My solution was to design complex product paths. For example, instead of immediately showing four types of loans, the user journey was designed to first capture their intent and context (e.g., "Why do you need the money? What is your current financial profile?"). This allowed the AI ​​to dynamically present the most advantageous product, emphasizing the attributes most important to that specific user. We transformed a complex choice, fraught with a lack of financial knowledge, into a simplified and guided journey, where the ideal reward became a natural conclusion. The user's answer became the sole guide, reducing their complex choice to just one high-confidence option.

Result :

The successful design and implementation of the hyper-personalized website architecture was delivered on time and is currently in the final stages of development and A/B testing roll-out. While we await the definitive, long-term impact metrics, the strategic shift we engineered is poised to significantly and positively affect several critical KPIs:

  • Improved Conversion Rate (CR): By eliminating choice paralysis and presenting contextually-perfect product offers, we expect a dramatic increase in the conversion rate from visitor to lead, and from lead to activated customer.

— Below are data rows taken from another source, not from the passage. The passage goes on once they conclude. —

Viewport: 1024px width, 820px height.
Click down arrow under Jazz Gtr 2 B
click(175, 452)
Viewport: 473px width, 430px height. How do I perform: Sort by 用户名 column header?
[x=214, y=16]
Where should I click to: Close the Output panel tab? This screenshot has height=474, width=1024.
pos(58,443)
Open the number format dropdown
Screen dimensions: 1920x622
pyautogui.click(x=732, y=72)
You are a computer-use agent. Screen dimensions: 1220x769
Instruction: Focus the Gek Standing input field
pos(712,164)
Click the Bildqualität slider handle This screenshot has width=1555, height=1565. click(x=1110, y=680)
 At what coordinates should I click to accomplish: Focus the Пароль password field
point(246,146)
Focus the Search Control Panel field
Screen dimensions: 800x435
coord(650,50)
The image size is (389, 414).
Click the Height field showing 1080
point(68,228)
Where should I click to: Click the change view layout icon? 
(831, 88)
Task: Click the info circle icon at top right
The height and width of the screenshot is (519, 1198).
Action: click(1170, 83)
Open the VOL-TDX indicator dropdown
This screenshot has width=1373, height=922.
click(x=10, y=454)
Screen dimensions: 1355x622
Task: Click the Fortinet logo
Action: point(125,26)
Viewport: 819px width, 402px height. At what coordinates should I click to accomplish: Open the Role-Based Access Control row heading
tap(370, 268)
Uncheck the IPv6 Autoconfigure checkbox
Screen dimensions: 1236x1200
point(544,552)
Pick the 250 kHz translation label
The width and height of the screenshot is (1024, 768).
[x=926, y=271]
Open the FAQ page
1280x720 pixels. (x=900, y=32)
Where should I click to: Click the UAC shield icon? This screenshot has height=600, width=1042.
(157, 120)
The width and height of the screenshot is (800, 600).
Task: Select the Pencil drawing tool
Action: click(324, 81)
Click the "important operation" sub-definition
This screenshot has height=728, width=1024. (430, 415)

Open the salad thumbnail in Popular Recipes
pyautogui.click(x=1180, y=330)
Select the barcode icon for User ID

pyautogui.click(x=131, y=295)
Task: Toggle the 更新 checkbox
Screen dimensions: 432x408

  • Reduced Cost Per Acquisition (CPA): The hyper-relevance of the landing pages is anticipated to improve Quality Scores in paid media campaigns, leading to more efficient spend and a lower cost per acquisition for new customers.

  • Increased Product Penetration / Cross-Sell Rate: For existing customers who visit the site, the personalized trails will effectively guide them to the next most valuable product in their financial journey, thereby increasing product adoption and customer value.

  • Reduced Bounce Rate: By ensuring the content on the initial page view immediately matches the user's intent and context, we project a significant decrease in the number of visitors who immediately abandon the site.

  • Better Customer Principality: By clearly articulating the "why"—showing how PicPay's products solve their specific, often fundamental, financial task—we expect to strengthen customer loyalty and accelerate the rate at which users make PicPay their principal financial institution.

My design positioned the website not just as a marketing tool, but as a core strategic asset for Customer Experience (CX) and personalized product distribution, which will drive measurable long-term business growth.